_ВЫБРАННЫЙ ТЕКСТ:_
= = = =

Становление четвертой власти. Как английские журналисты в XVIII веке боролись за свободу прессы
Пресса в Британии XVIII столетия была задавлена бесконечными налогами и регуляциями. Газеты разрешалось издавать лишь в четырех городах, выгодность же этого бизнеса была сомнительной. А как журналисты добивались возможности писать о парламентских дискуссиях? Рассказывает Дина Буллер.
После Славной революции 1689 года в Англии приняли Билль о правах. Первый параграф гласил:
Монарх стал символом страны и арбитром в различных спорах, реальная власть перешла к премьер-министру и парламенту.
Касался Билль и журналистов. Если коротко, он отменял предварительную цензуру и позволял выпускать газету любому, у кого есть деньги и интерес (раньше требовалось высочайшее разрешение).
Печать отреагировала почти сразу:
Хеппи-энд и свобода прессы? Формально да. Вот только на практике всё оказалось не так просто — парламент предусмотрительно не стал лишать себя вполне законных способов давления, а после придумал новые. Бороться за настоящую свободу английским журналистам пришлось еще очень-очень долго.

= = = =

_ФРАГМЕНТ ДАННЫХ:_

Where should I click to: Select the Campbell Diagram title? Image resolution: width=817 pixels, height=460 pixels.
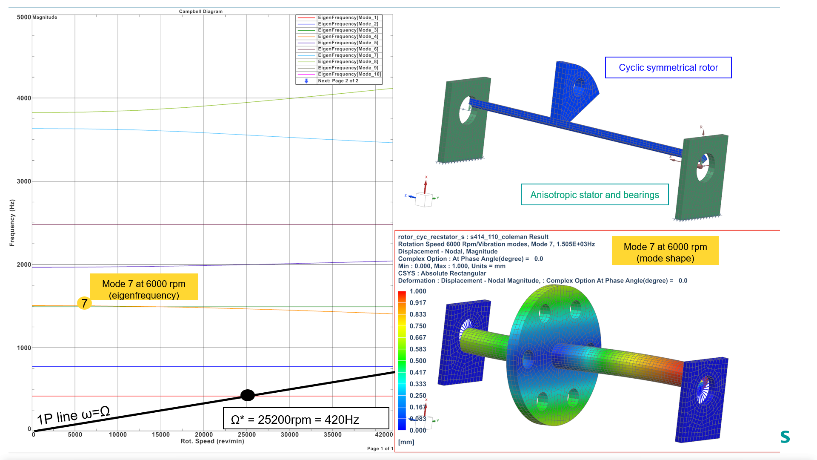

= = = =

_ЗАДАНИЯ:_
**A)** Согласуются ли с текстом о свободе прессы следующие утверждения? (i) В Британии XVIII века газеты можно было издавать в любом городе. (ii) Билль о правах отменил предварительную цензуру. (iii) После Славной революции реальная власть осталась у монарха. На каждое ответьте «да» или «нет» и приведите решающие слова текста дословно.
**B)** Ответьте по тексту о свободе прессы:
(i) В каком году произошла Славная революция?
(ii) Что раньше требовалось, чтобы выпускать газету?
(iii) Кем стал монарх после Славной революции?
**C)** Подхватите текст о борьбе английских журналистов за свободу прессы и продолжите его с того места, где он заканчивается.
Данные — отдельный материал, с текстом они не связаны.

_ОТВЕТЫ:_
**A)**
(i) Нет: «Газеты разрешалось издавать лишь в четырех городах».
(ii) Да: «он отменял предварительную цензуру».
(iii) Нет: «реальная власть перешла к премьер-министру и парламенту».

**B)**
(i) В 1689 году.
(ii) Высочайшее разрешение.
(iii) Символом страны и арбитром в различных спорах.

**C)**
Три налога в пользу короны
Представьте, что вы живете в Англии XVIII века и по какой-то причине решили издавать свою газету. Или журнал, но первые газеты появились гораздо раньше и были куда более популярны (одно время газеты и журналы мало чем отличались). Впрочем, это не принципиально.
Итак, что вам нужно? Во-первых, бумага. Покупайте и не забудьте заплатить налог. Не переживайте, в этом вы не одиноки — бумажный акциз распространялся на всех, кто использовал бумагу в коммерческих целях. Главной мишенью и, соответственно, основными плательщиками были книгоиздатели и владельцы прессы, но на практике под этот поезд попали даже продавцы, которые упаковывали товар для покупателей… да, в бумагу.
Расходники есть, новости и сплетни собрали, теперь неплохо бы добавить что-то, на чем можно заработать. С XVIII века ничего не изменилось — газеты до сих пор делают кассу, выделяя на полосах площади под рекламу (да так, что иногда кажется: кроме нее в номере больше ничего и нет).
Реклама, разумеется, облагалась налогом, причем рекламой считалось практически что угодно, в том числе частные объявления типа:
Третий журналистский налог — штемпельный сбор. В разных источниках его еще называют гербовым или почтовым, выбирайте понравившийся вариант. Выглядел процесс примерно так: вы берете тираж, везете или каким-то образом пересылаете его в специальный офис казначейства и платите налог за каждую страницу каждого номера. В качестве подтверждения, что вы законопослушный гражданин, клерк везде ставит специальный штампик с переплетенными розой и чертополохом — гербом королевы Анны.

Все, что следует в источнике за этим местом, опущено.